The police detective said Taylor wrote in a six-page letter discovered by investigators that she had decided to kill her two daughters because “she didn’t want them growing up without a mother,” WKYT reports.
She also told investigators that she had tried to take her own life.
After Taylor entered the Alford plea in February, Commonwealth Attorney Jackie Steele said that the victims’ family had been supportive of accepting the plea rather than go through a trial process — which could have resulted in the death penalty for Taylor. They understood, she said, that even if Taylor received the death penalty, she may still live out her natural life in prison before an execution would ever be carried out.

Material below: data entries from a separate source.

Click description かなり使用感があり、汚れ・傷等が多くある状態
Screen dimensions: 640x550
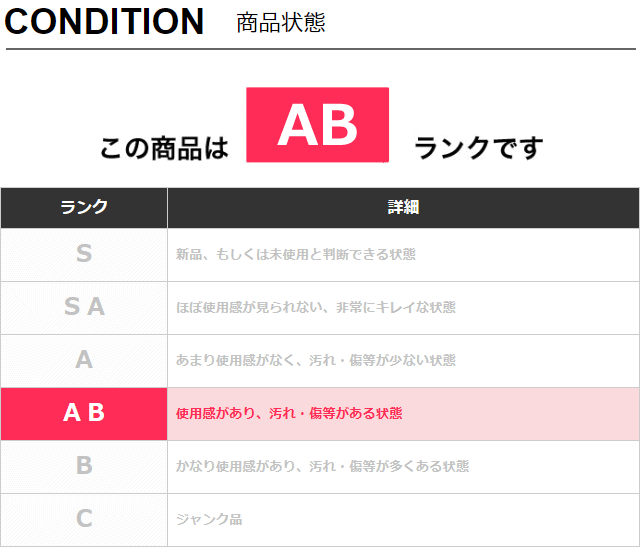tap(322, 466)
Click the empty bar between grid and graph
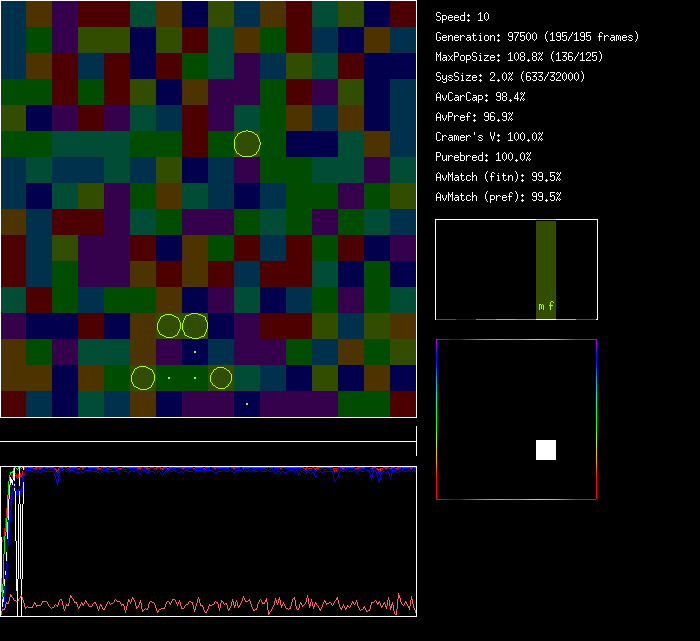The height and width of the screenshot is (641, 700). [x=208, y=435]
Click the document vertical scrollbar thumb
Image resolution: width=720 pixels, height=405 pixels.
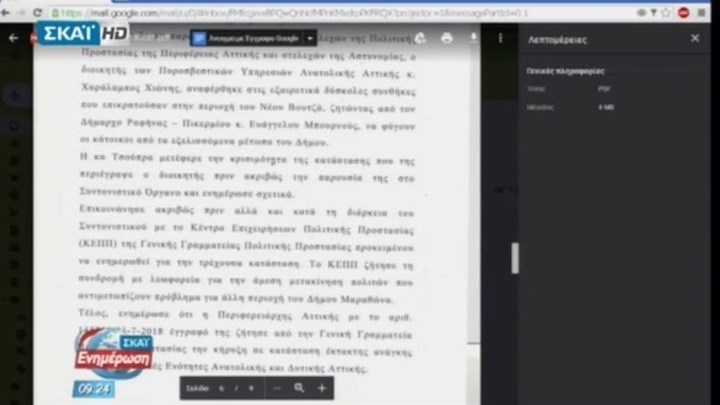515,258
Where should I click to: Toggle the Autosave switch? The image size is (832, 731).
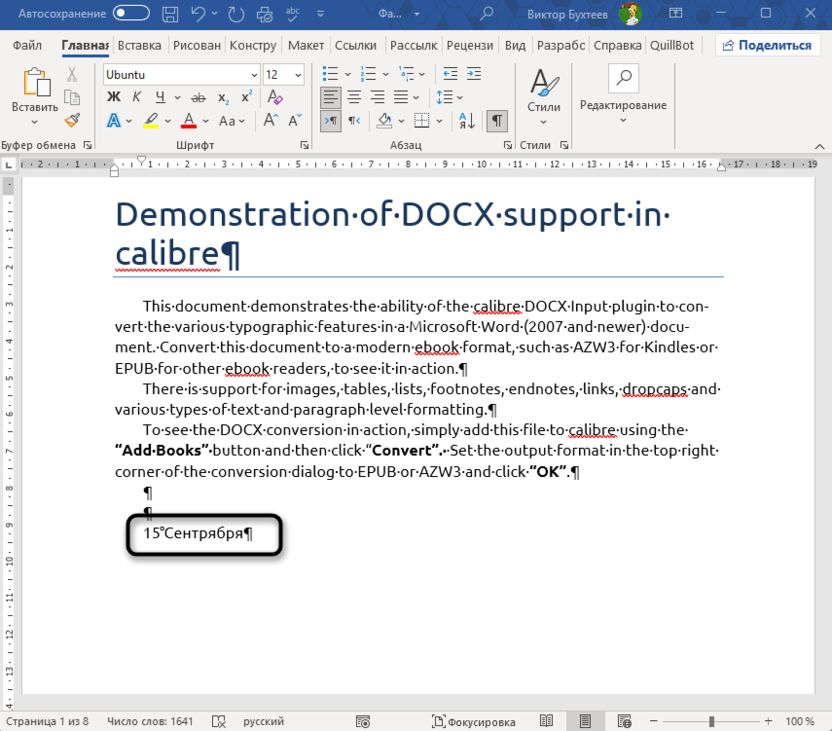tap(131, 14)
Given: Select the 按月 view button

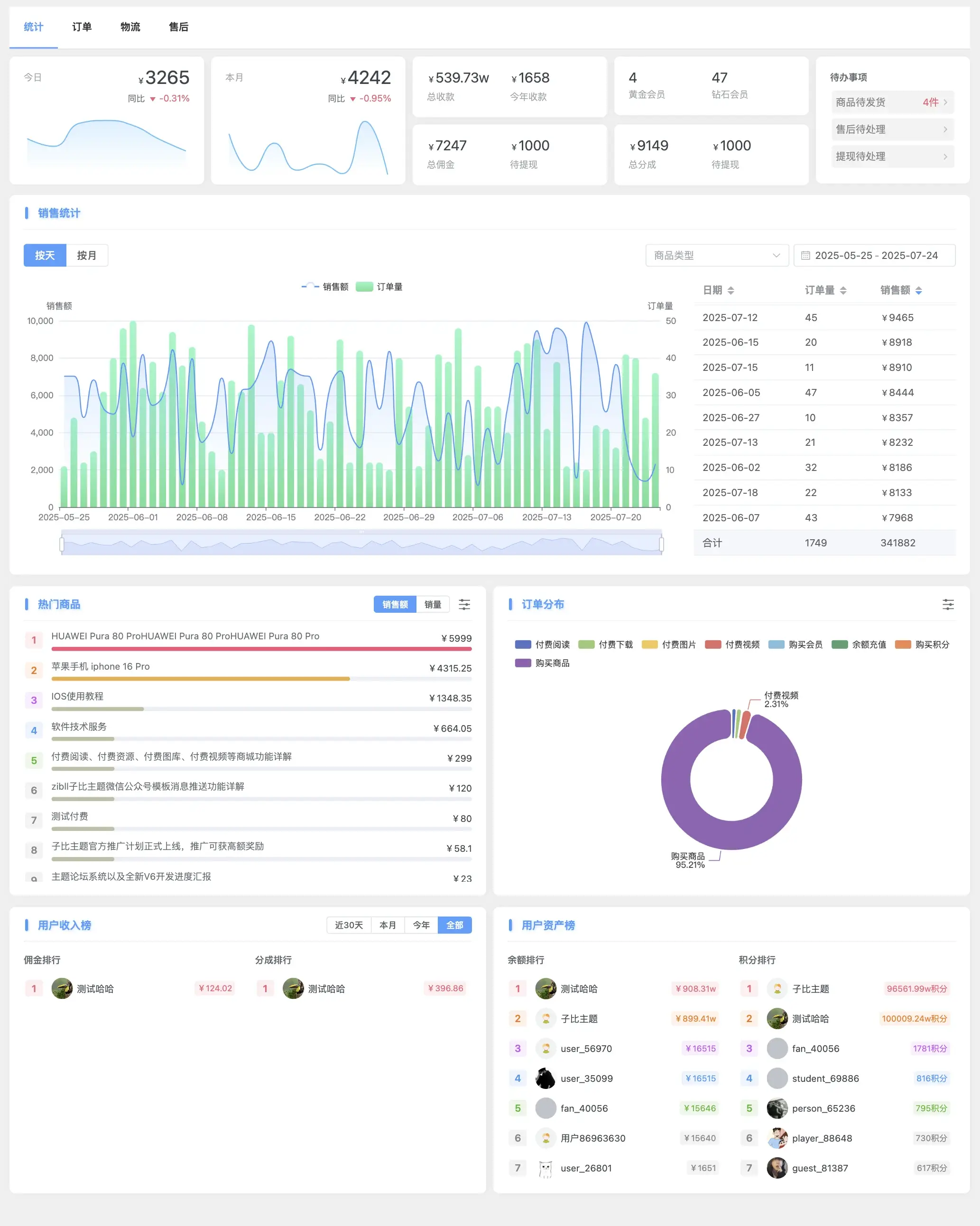Looking at the screenshot, I should (86, 256).
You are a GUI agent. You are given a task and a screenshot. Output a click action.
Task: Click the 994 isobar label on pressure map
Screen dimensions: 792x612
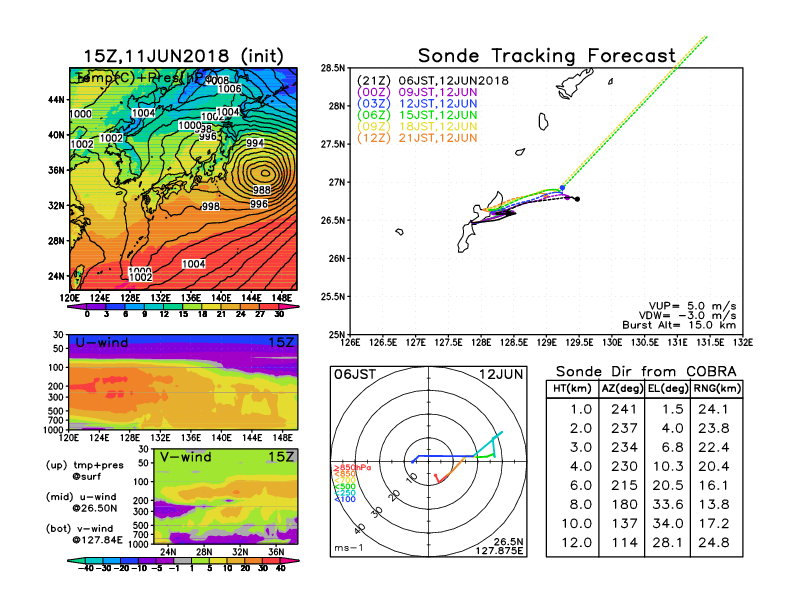255,143
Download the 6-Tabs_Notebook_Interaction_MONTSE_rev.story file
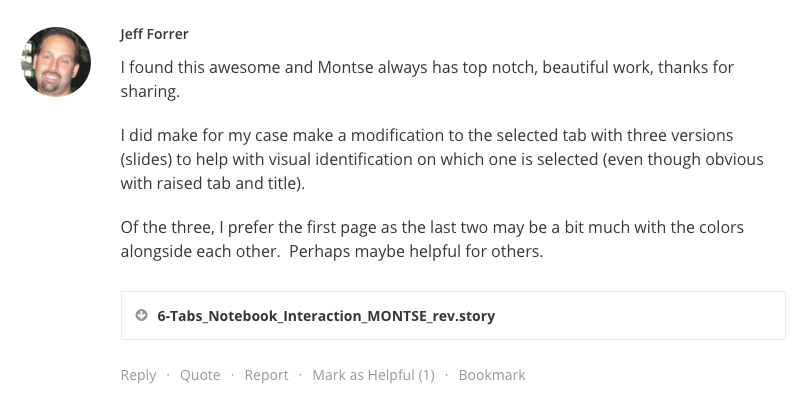 tap(326, 316)
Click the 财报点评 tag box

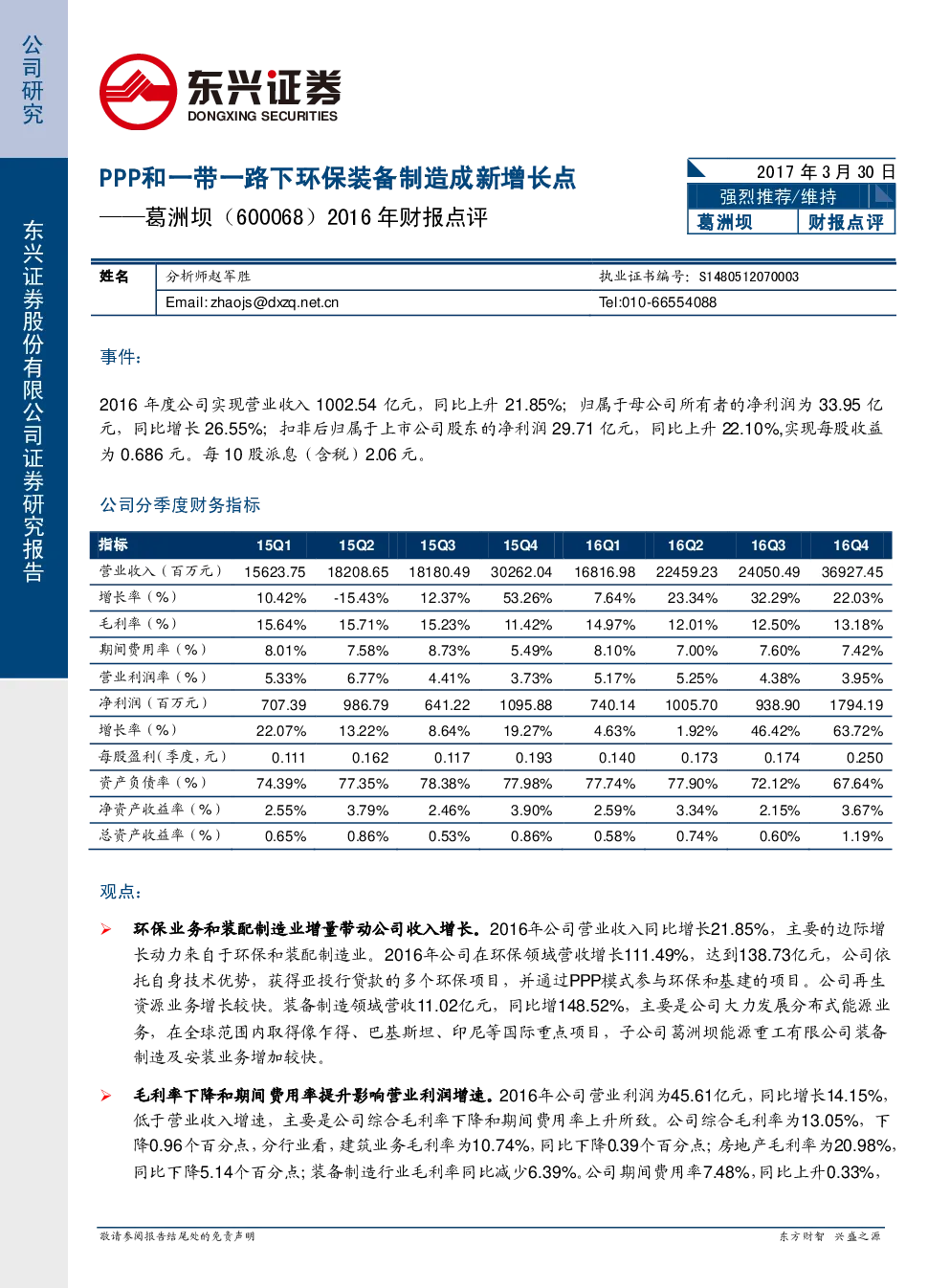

“The main thing that they wanted... was that she could never walk out of prison again,” Steele said at the time, according to The Times Tribune.
Steele also said she agreed to accept the Alford plea, in part, because Taylor had claimed that she couldn’t remember the shootings, The News Journal reports.
At the time the plea was entered, defense attorney Joanne Lynch said she hoped the plea would bring closure for those impacted by the slayings.
“This has been a long journey,” she said, according to The News Journal. “I think everyone, including Courtney, hopes that this gives everyone a sense of closure and allows people to have some peace.”
Judge Jeff Burdette handed down Taylor’s sentence Wednesday morning over a video conference.